Hepatobiliary scintigraphy (HBS) is a well-known diagnostic method for the evaluation of bile duct disease and biliary leak. Several studies have reported that HBS has played an important role in diagnosing spontaneous biliary leak, especially when associated with single photon emission computed tomography/computed tomography (SPECT/CT) [1–6].
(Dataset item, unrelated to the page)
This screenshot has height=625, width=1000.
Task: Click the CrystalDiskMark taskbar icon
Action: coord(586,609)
A 2-month-old female pediatric patient presenting with abdominal distension since 5 days ago and suspicion of spontaneous perforation of the common bile duct was referred to the nuclear medicine department for hepatobiliary scintigraphy (HBS). Laboratory examination showed elevated total and direct bilirubin levels (4.1 and 2.1 mg/dL, respectively) and high alkaline phosphatase (556 IU/L). Abdominal ultrasonography showed ascites with a normal appearance of liver parenchyma, gallbladder, biliary ducts, and portal vein. Ascites fluid analysis was inconclusive for biliary ascites showing borderline elevation of the total bilirubin (1.5 mg/dL) [7]. Hepatobiliary scintigraphy (HBS) was performed after an intravenous injection of 37 MBq of 99mTc-mebrofenin. Dynamic imaging showed normal hepatic uptake and normal intra- and extra-hepatic ducts (Fig. 1A). Delayed static images 2 and 4 hours after injection demonstrated no abnormal radiotracer activity outside the biliary system and intestinal tract (Fig. 1B, C). To increase the sensitivity for detection of bile leakage, 24-hour delayed imaging was also performed showing an accumulation of the tracer throughout the peritoneum (Fig. 1D) [8, 9].
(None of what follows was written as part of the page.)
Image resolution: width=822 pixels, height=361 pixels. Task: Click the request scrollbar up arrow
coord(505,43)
Single photon emission computed tomography/computed tomography (SPECT/CT) images from the abdominal region confirmed the presence of activity in the ascites fluid (Fig. 2). The presence of radiotracer activity in the ascites fluid on the delayed images raised the possibility of biliary tract perforation. During the exploratory abdominal surgery, the hepatobiliary system was intact but there was a large omental cyst as well as intestinal malrotation with a large amount of yellowish free fluid in the peritoneal cavity. Surgical correction was done by resecting the omental cyst with correction of the intestinal malrotation. Owing to progressive abdominal distention, further, work-up was carried out showing increased ascites in the abdominal cavity. The patient underwent second-look surgery. No culprit pathology was found in the exploratory surgery except for superficial bile leak from the hepatic surface and the appearance of liver congestion suggestive of the “crying liver” [10, 11]. The final diagnosis was in favor of Budd-Chiari syndrome. The patient died 12 days after the second explorative laparotomy.
The most probable reason for radiotracer appearance in the ascites fluid on the delayed HBS images was due to oozing of the radiotracer from the liver surface. The present case highlights the usefulness of HBS to narrow the differential diagnosis of ascites of unknown cause in pediatric patients. Delayed imaging is useful in doubtful and challenging cases.
Conflict of interest
The authors declare no conflict of interest.